COUNSEL: For Defendant: Bryan W. Luce, Dale L. Schlafer, Peter R. Mennella, KIESLER & BERMAN, James J. Roche, Janet L. Adams, W. Matthew Bryant, Steven L. Satter, JAMES J. ROCHE & ASSOCIATES, Chicago, IL.
For Plaintiff: Daniel A. Edelman, Cathleen M. Combs, James O. Latturner, Jeffrey S. Sell, EDLEMAN, COMBS & LATTURNER, Chicago, Illinois.
JUDGES: Matthew F. Kennelly.
OPINIONBY: Matthew F. Kennelly
Plaintiff Kawana Gant alleges that in October 1997, she purchased a car from defendant O’Connor Chevrolet pursuant to a retail installment contract which was then assigned to defendant Evergreen Finance Company. She purchased an extended warranty for which she was charged $ 680 which was included in the amount financed. This amount was identified as having been “paid to others.” Plaintiff alleges that this is untrue and that in fact O’Connor kept a portion of the $ 680 for itself. Plaintiff claims that the disclosure was misleading and violated the Truth in Lending Act (TILA) and in the Illinois Consumer Fraud Act (ICFA). She says that if she had known that the actual warranty premium was lower, she could have negotiated a lower [*2] price.
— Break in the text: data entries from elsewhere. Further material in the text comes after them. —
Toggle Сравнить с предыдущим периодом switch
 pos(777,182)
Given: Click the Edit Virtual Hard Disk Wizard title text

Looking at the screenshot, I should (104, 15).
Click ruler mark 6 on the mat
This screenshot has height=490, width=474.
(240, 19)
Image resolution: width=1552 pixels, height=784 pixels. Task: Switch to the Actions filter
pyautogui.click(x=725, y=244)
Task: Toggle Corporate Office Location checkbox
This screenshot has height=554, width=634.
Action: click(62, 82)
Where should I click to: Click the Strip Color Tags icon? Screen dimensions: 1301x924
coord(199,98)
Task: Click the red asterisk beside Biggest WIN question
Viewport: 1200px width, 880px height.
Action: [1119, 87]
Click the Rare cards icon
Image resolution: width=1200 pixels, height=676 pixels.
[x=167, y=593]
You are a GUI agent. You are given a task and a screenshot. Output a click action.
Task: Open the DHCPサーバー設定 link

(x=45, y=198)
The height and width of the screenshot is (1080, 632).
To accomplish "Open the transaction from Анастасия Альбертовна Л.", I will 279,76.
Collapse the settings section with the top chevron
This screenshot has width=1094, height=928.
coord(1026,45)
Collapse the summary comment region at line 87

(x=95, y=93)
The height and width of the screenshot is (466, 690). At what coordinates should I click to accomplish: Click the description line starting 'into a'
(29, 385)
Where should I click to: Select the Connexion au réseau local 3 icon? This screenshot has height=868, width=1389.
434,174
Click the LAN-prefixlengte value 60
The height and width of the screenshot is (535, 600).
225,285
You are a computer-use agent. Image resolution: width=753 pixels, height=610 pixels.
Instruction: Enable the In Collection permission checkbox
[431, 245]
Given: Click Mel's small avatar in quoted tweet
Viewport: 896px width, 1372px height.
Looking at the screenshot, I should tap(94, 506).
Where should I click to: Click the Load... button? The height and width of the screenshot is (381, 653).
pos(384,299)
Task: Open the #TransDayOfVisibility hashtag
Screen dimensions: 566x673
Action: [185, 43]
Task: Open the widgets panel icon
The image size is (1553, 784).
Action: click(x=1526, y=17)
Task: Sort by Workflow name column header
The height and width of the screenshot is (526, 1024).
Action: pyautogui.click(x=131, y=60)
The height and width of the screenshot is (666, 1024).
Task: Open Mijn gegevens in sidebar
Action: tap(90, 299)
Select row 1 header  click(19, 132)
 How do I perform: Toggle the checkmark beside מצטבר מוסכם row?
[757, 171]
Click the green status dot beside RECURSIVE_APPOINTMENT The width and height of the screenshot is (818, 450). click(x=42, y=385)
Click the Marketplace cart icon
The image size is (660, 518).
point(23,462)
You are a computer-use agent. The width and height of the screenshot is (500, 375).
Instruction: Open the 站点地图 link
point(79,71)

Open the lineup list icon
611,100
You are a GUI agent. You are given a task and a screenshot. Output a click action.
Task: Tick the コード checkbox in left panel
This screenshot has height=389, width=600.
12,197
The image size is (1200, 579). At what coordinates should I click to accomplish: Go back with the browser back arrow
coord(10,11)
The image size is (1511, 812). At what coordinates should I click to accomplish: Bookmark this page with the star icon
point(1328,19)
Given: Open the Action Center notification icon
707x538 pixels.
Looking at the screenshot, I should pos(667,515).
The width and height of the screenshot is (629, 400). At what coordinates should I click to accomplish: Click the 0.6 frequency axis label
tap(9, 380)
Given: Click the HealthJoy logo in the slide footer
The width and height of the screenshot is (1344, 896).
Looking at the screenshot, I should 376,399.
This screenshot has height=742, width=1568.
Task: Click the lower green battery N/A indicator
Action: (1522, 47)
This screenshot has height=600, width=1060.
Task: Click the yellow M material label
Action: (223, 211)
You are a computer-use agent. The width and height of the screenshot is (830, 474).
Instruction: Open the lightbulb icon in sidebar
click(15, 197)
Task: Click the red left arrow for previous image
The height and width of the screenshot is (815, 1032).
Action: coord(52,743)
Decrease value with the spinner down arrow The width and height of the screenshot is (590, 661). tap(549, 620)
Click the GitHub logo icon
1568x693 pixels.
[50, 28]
Plaintiff also makes other claims that are not implicated in the present motion.
Plaintiff has moved to certify a class as to Counts 1 and 2 consisting of persons who: purchased vehicles from O’Connor Chevrolet; in connection therewith purchased a service contract or extended warranty; financed the transaction by a retail installment contract; had their transaction documented as a consumer transaction; had contracts which stated that an amount was paid to a third party on account of the service contract or extended warranty that differed from the amount that the third party collected; and whose contract was assigned to Evergreen. For purposes of Count 1, the TILA claim, the class includes those whose contract is dated on or after October 16, 1998. For purposes of Count 2, the ICFA claim, the class includes those whose contract is dated on or after October 16, 1995.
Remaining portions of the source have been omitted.